The internet treats your memory like a temp file
April 22, 2026 · by QuizMe Team
Open your bookmarks. Open Pocket. Open Instapaper, Readwise, Notion. Open your browser history. There is a thousand-foot pile of things you meant to remember.
The web has been optimized, for thirty years, around capture. Save it for later. Later rarely arrives.
The problem is not laziness. The problem is that capture is the easy half of memory. The hard half is recall, and we have no good tools for that. We have read-it-later apps. We do not have remember-it-forever apps.
Why retrieval matters more than storage
In a 2008 study, Karpicke and Roediger compared four learning strategies:
- Reading once, no review.
- Reading repeatedly.
- Reading once + a single retrieval test.
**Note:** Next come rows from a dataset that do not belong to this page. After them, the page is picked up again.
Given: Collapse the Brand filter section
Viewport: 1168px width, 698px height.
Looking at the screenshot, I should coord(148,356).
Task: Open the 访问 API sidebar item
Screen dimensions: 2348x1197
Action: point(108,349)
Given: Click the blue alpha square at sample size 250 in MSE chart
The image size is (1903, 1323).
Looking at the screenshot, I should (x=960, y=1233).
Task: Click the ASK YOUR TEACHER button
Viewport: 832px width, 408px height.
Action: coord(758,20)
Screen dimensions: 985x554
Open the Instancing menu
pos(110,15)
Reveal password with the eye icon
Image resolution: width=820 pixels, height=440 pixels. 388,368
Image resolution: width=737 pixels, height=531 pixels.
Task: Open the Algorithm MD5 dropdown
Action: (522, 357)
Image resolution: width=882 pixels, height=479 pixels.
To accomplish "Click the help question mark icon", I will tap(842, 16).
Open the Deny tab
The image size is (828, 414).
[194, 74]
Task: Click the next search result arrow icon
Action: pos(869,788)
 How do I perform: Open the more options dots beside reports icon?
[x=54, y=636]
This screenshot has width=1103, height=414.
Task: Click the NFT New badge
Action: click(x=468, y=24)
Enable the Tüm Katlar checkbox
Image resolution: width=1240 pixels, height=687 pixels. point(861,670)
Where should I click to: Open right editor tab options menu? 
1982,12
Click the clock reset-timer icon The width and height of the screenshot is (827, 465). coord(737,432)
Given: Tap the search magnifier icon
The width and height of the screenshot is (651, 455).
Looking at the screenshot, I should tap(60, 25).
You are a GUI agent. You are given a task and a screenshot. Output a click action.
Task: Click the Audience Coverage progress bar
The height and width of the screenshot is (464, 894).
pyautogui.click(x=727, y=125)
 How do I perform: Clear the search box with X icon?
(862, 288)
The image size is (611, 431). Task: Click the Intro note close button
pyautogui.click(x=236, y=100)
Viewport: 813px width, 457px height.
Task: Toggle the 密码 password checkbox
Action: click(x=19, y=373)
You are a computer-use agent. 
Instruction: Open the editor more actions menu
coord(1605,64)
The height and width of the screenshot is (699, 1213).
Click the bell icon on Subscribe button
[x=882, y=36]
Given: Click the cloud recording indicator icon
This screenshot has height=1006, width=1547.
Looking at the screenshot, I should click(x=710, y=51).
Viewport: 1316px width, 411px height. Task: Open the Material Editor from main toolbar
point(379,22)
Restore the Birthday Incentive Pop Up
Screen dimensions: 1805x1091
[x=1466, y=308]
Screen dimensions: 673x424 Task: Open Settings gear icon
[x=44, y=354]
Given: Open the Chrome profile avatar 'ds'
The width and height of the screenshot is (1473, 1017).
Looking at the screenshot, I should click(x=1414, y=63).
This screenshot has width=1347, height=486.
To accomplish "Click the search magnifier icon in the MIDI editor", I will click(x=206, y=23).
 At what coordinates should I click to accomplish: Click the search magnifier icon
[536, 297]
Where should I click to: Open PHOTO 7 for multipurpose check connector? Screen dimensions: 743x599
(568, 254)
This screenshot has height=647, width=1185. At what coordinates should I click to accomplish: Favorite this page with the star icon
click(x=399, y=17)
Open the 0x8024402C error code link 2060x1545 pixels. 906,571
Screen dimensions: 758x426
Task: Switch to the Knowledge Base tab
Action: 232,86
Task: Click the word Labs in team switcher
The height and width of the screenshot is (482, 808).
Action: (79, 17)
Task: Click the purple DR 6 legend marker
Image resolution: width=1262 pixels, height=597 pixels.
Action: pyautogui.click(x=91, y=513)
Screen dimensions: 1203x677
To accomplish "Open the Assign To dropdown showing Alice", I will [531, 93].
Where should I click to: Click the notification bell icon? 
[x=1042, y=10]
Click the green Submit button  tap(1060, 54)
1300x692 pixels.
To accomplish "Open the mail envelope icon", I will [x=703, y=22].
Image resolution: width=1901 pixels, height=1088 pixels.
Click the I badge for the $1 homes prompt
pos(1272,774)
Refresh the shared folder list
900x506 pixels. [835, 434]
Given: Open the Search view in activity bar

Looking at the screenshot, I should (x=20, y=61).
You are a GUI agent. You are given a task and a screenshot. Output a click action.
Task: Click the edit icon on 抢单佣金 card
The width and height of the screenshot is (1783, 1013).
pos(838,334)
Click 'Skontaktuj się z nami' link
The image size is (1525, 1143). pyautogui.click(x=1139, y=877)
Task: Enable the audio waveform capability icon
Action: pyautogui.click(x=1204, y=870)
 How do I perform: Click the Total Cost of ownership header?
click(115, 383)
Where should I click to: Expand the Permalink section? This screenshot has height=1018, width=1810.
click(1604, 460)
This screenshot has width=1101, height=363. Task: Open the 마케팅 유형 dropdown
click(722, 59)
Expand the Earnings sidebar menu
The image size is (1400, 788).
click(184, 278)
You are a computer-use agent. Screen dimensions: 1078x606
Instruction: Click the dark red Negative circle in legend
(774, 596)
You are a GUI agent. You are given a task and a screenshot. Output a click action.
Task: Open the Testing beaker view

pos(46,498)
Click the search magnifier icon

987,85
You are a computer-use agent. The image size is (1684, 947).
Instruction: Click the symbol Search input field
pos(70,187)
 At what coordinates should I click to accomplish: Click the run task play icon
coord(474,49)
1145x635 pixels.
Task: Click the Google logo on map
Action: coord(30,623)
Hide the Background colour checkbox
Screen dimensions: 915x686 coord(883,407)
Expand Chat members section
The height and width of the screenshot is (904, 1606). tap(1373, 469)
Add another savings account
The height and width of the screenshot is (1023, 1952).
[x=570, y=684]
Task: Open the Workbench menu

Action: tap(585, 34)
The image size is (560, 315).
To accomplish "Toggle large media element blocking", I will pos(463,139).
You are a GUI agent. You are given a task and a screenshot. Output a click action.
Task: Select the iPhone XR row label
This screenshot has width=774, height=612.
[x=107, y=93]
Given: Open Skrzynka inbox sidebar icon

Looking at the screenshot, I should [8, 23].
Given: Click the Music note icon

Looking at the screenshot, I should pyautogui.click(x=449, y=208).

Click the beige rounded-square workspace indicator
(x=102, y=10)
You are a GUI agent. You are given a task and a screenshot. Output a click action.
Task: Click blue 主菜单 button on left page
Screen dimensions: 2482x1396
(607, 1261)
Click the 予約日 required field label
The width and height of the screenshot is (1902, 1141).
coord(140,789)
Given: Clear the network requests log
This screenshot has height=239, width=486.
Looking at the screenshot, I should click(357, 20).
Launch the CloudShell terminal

- Reading once + repeated retrieval tests at spaced intervals.
The fourth group remembered almost twice as much at one week, and five times as much at one month, as the third-best group. Repeated re-reading - the dominant study habit of every student in the world - was the worst strategy.
The lesson is brutally simple: you do not learn what you read; you learn what you can recall.
What it would mean to design the web for recall
Imagine if every article you read came with a small, polite question seven days later. Not a notification. Not a streak. Just a card on a queue: here is something you said you wanted to remember. Do you?
That is what QuizMe is. It does not save your articles. It saves the small parts of them that turned the article into something you wanted to know.
A small confession
I built QuizMe because I was tired of citing books I had read but could not remember. I would talk about Ezra Klein's Why We're Polarized, hand-wave through the argument about asymmetric polarization, and realize - mid sentence - that I had no idea what the actual numbers were. I had read it. I just hadn't remembered it.
The ten seconds it takes to highlight a sentence and hit Cmd + B is the smallest investment I know of with the largest compounded return. Three years from now you will know your books, your papers, your blogs. You will not just have read them.